Molecular compositions of the DOM were visualized in Van Krevelen (VK) diagrams. Various molecular formulas were plotted based on their H/C and O/C atomic ratios so that the unique H/C and O/C values for each DOM formula can be shown as previously described (91, 92). Moreover, the DOM molecular function groups can be classified by modified aromaticity index (AI_mod) (83),

$$A{I}_{\mathrm{mod}}=\frac{1\hspace{0.17em}+\hspace{0.17em}C\hspace{0.17em}-\hspace{0.17em}0.5O\hspace{0.17em}-\hspace{0.17em}S\hspace{0.17em}-\hspace{0.17em}0.5(N\hspace{0.17em}+\hspace{0.17em}P\hspace{0.17em}+\hspace{0.17em}H)}{C\hspace{0.17em}-\hspace{0.17em}0.5O\hspace{0.17em}-\hspace{0.17em}N\hspace{0.17em}-\hspace{0.17em}S\hspace{0.17em}-\hspace{0.17em}P}$$

where C, H, N, S, and P represent the numbers of carbon (C), hydrogen (H), nitrogen (N), sulfur (S), and phosphorus (P) atoms in each DOM formula, respectively. Based on AI_mod, DOM can be roughly divided into polycyclic aromatic compounds (AI_mod > 0.67) and aromatic compounds (0.5 < AI_mod < 0.67) (83). It should be noted that this categorization of compound groups from FT-ICR MS is only based on the elemental ratios and AI_mod and thus bears the limitation that categorization is not absolute since FT-ICR MS does not provide structural information for DOM.

Statistical analysis and microbial data.

In this study, a paired t test was implemented via SPSS software (version 26.0) wherever applicable.
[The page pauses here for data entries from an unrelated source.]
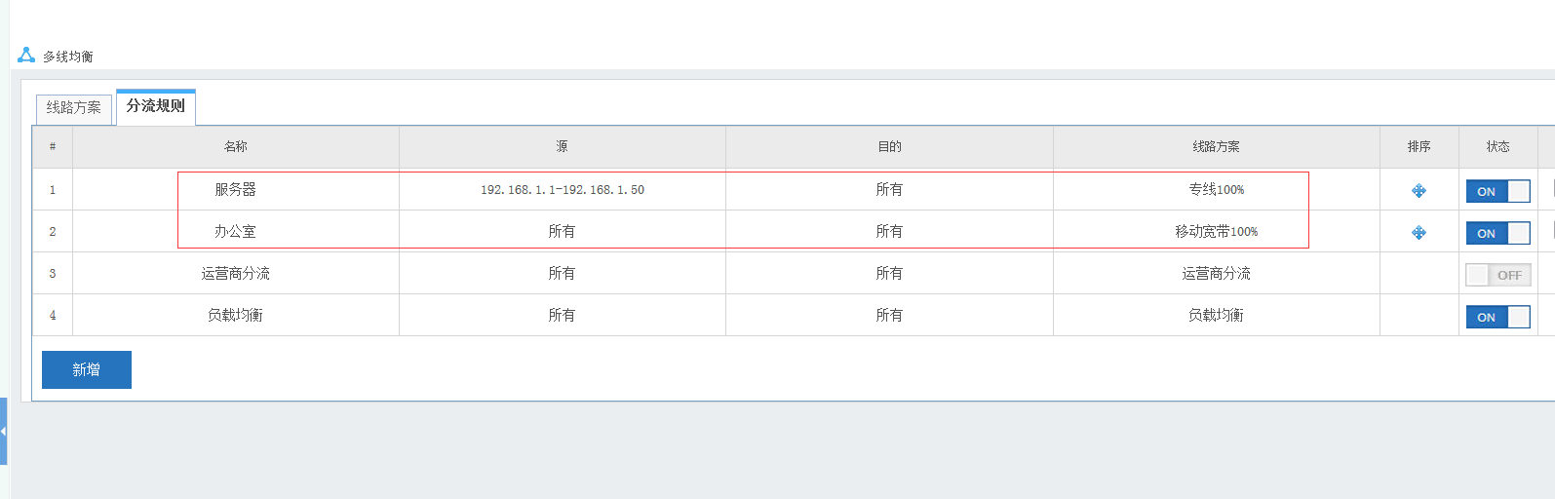This screenshot has width=1555, height=499.
Task: Switch off the 负载均衡 rule status toggle
Action: [x=1497, y=317]
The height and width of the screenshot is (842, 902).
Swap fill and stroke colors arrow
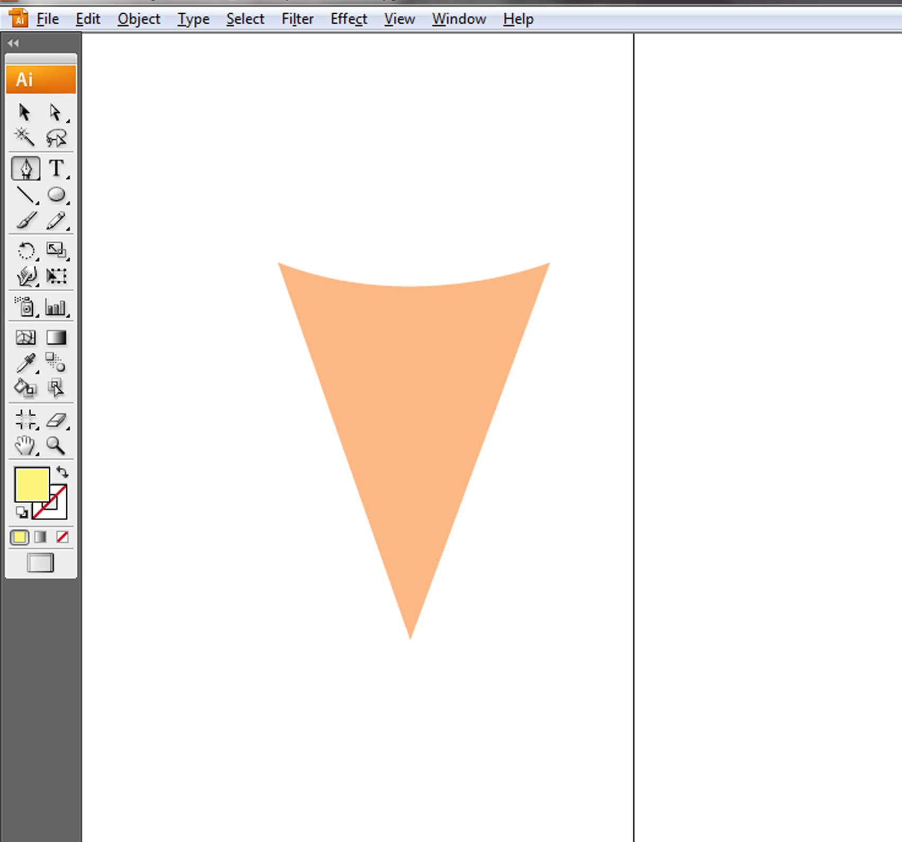click(62, 471)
Statistically significant differences were defined at a confidence level of 95% with a P value of <0.05. Detailed analysis of bacterial compositions based on high-throughput sequencing data was reported elsewhere (31), and the 16S rRNA gene sequences were deposited in the GenBank database under accession numbers SRX7222072 to SRX7222110. Details for DNA extraction, high-throughput sequencing, ASV generation, and sequence analysis can be found in a previous publication (31). Based on the detailed DOM characterization in this study, 12 samples (NCBI SRA accession numbers SRX7222072 to SRX7222076, SRX7222084 to SRX7222086, SRX7222097 to SRX7222099, and SRX7222110) were selected and used for further analyses, as follows. (i) Indicator amplicon sequence variants (ASVs) associated with S. dohrnii in different growth phases were determined by Dufrene-Legendre indicator species analysis using the “multipatt” function (97), and (ii) predictive functional profiling and metabolic pathways were conducted using PICRUSt analysis (98).

Data availability.

This study addresses a unique and important research question regarding the significance roles of algae-associated bacteria in production and transformation of DOM molecules. A subset of high-throughput sequences from a previous publication (31) was used in this study. The data set and primary studies are acknowledged and cited in this article. These sequence data have been deposited in GenBank with public accession numbers, so the data are findable, accessible, interoperable, and reusable.